Hence, knowledge of the molecular partition function for all species in the reaction will ensure the calculation of the equilibrium constant.

##### Example $$\PageIndex{1}$$: Reacting Diatomic Molecules

Calculate the equilibrium constant ($$K_c$$) for the reaction of $$\ce {H2 (g)}$$ and $$\ce {Cl2 (g)}$$ at 650 K.

$\ce {H2 (g) + Cl2 (g) <=> 2HCl (g)}\nonumber$

Solution

We will use Equation \ref{Kc} that uses Molecular Partition Functions to evaluate $$K_c$$.

$K_{c}(T)=\dfrac{\left(\dfrac{q_{\mathrm{HCl}}}{V}\right)^{2}}{\left(\dfrac{q_{\mathrm{H}_{2}}}{V}\right)\left(\dfrac{q_{\mathrm{Cl}_{2}}}{V}\right)} \label{eqA}$

This equation is expanded into the rotational, vibrational, translational and electronic molecular partition functions of each species.

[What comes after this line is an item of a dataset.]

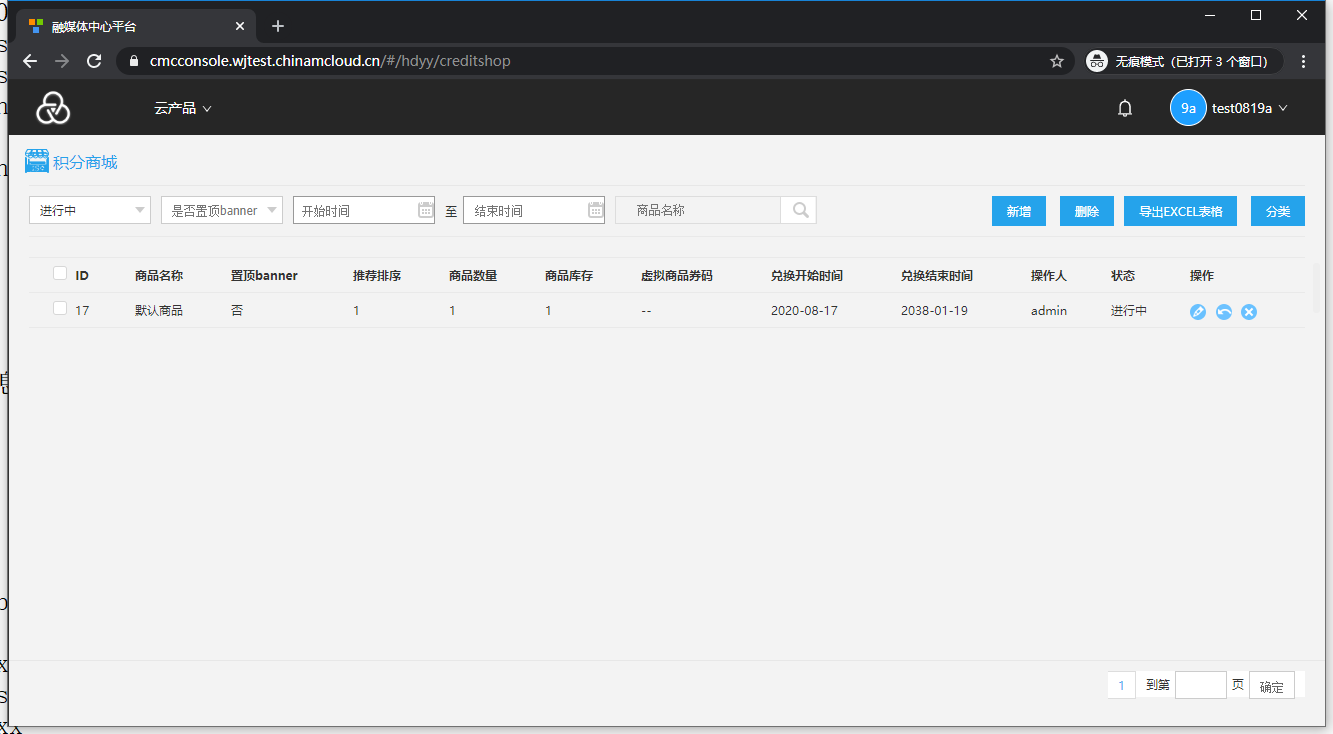Click the platform logo in the header
The width and height of the screenshot is (1333, 734).
coord(53,108)
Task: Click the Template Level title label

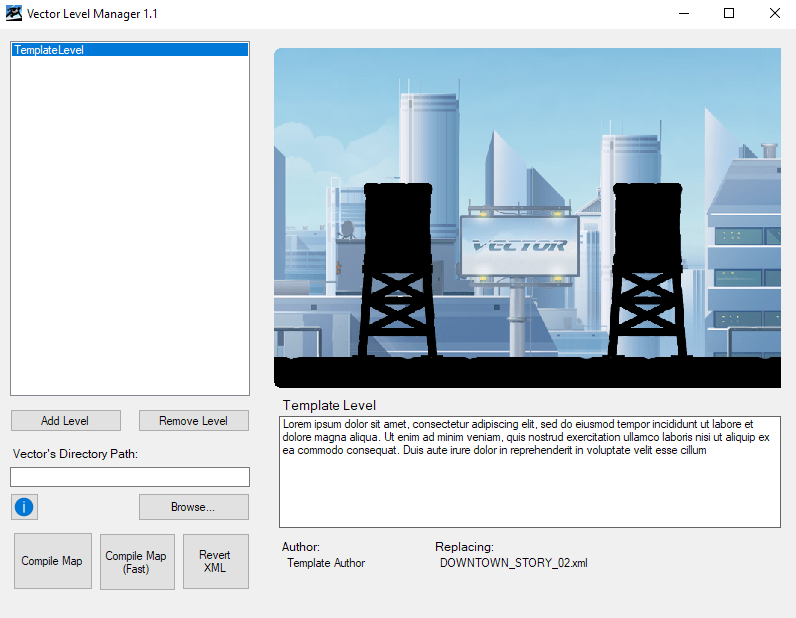Action: pyautogui.click(x=329, y=405)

$K_c(T) = \dfrac{\left(\dfrac{q_{\text {trans } \mathrm{HCl}} q_{rot\mathrm{HCl}} q_{vib \mathrm{HCl}} q_{elec \mathrm{HCl}}}{V}\right)^{2}}{\left(\dfrac{q_{\text {trans} \mathrm{H}_{2}} q_{\text {rot } \mathrm{H}_{2}} q_{vib \mathrm{H}_{2}} q_{elec \mathrm{H}_{2}}}{V}\right) \left(\dfrac{q_{\text {trans} \mathrm{Cl}_{2}} q_{\text {rot } \mathrm{Cl}_{2}} q_{vib \mathrm{Cl}_{2}} q_{elec \mathrm{Cl}_{2}}}{V}\right)} \nonumber$

A simple problem solving strategy for finding equilibrium constants via statistical mechanics is to separate the equation into the molecular partition functions of each of the reactant and product species, solve for each one, and recombine them to arrive at a final answer (e.g., for $$\ce{HCl}$$.

$\dfrac{q_{\mathrm{HCl}}}{V} =\underbrace{\left(\dfrac{2 \pi m k_{B} T}{h^{2}}\right)^{3 / 2}}_{\text{translation}} \times \underbrace{\dfrac{2 k_{B} T \mu r_{e}^{2}}{\sigma \hbar^{2}}}_{\text{rotation}} \times \underbrace{\dfrac{1}{1-\exp \left(\dfrac{-h \nu}{k_{B} T}\right)}}_{\text{vibration}} \times \underbrace{g_{1} \exp \left(\dfrac{D_{0}}{k_{B} T}\right)}_{\text{electronic}} \nonumber$

To simplify the calculations of molecular partition functions, the characteristic temperature of rotation ($$\Theta _{r}$$) and vibration ($$\Theta _{\nu }$$) are used.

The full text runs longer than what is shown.